Each Sort Action consumes 5 GB RAM: Since these two Sort Actions are running in parallel, the total RAM memory consumption of this graph is 5GB+5GB=10GB. The same graph executed on 1 CPU (i.e. without the Multithread Actions) consumes only 5GB RAM.
When you are executing in parallel some Anatella graph, the total RAM memory consumption usually increases substantially (compared to the “1-CPU-execution”). In the above example, the memory consumption for the “parallel” execution rises to 10 GB, compared to only 5GB for the simple, “sequential” execution.
If the total RAM memory consumption exceeds the amount of physical RAM inside your computer, then you are in trouble because MSWindows will be forced to “swap” (also named “paging”). When MSWindows “swaps” all processing speed is divided by 100 or more: The computation becomes so slow that it’s better to stop all computation and re-design your data-transformation-graph to use less RAM.
You can check the total physical RAM memory available to you and the memory consumption of your Anatella graphs, by looking at the MSWindows “Task Manager”.
To run the MSWindows “Task Manager”, right-click the MSWindows Taskbar and select “Start Task Manager”:
The amount of total physical RAM memory available to run your graphs is visible here:
In the above example, I still have 7572 MB ≈ 7.5 GB of Available Physical RAM memory to run my Anatella graphs. When you start your data-transformation-graph, Anatella start consumming some RAM memory and the amount of Available Physical RAM memory decreases.

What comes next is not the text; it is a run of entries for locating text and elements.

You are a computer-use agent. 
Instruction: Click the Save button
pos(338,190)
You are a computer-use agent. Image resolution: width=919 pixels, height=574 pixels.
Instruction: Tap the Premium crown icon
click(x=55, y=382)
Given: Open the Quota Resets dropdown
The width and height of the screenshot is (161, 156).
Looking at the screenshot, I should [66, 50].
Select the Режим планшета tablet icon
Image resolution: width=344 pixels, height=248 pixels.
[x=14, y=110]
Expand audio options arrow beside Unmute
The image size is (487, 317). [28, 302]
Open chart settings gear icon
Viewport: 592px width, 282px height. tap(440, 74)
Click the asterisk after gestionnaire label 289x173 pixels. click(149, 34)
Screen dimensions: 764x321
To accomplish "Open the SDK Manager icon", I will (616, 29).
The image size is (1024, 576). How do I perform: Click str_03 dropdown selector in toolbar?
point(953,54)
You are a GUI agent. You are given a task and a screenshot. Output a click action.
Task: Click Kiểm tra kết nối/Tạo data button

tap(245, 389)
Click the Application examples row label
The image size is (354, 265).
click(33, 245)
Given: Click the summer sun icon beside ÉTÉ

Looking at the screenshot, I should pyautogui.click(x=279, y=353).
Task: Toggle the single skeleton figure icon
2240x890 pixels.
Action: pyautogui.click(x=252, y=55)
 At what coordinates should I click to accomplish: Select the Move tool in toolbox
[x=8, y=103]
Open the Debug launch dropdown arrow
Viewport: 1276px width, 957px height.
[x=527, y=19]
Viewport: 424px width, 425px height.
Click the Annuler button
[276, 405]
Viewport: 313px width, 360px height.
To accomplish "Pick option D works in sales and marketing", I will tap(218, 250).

When this amount drops to zero, MSWindows will start “swapping” and all computations (from the whole computer) nearly stop. You should avoid that!
The Actions that consume a great quantity of RAM memory are:
•The MultiJoin Action: This Action starts by loading into RAM memory all the Slaves tables (on pin 1 and above). If there are a great quantity of large slave tables, the MultiJoin Action will consume a great quantity of RAM.
•The FilterOnKey Action: This Action works in the same way as the MultiJoin Action: It start by leading into RAM memory the table on the second pin. If this table is large, then it will consume a large quantity of RAM.
•The Sort Action: To sort large table, you need a large “tape size”. It means creating a large buffer into RAM memory (that contains one tape data).
•The Aggregate Action (when the option “Use in-RAM algorithm for small output tables” is checked): All the output tables (i.e. all the “aggregates”) must fit into RAM memory.
•Most of the Actions for “Graph Mining” are loading the whole graph to analyze into RAM memory. If this graph is large, then it will consume a large quantity of RAM. These Actions include the CommunityDetection Action, the NodeAnalysis Action, the SignificanceLevel Action, the Leadership Action.
•Most of the Actions for “Operational Research” are loading the whole table to analyze into RAM memory. If this table is large, then it will consume a large quantity of RAM. These Actions include the KNN Action and the DatasetReduction Action and the AssignmentSolver Action.
You should pay extra attention to RAM memory consumption when the above Actions are running in parallel. If you exceed the total amount of Available Physical RAM memory of your computer, all computations will slow down radically.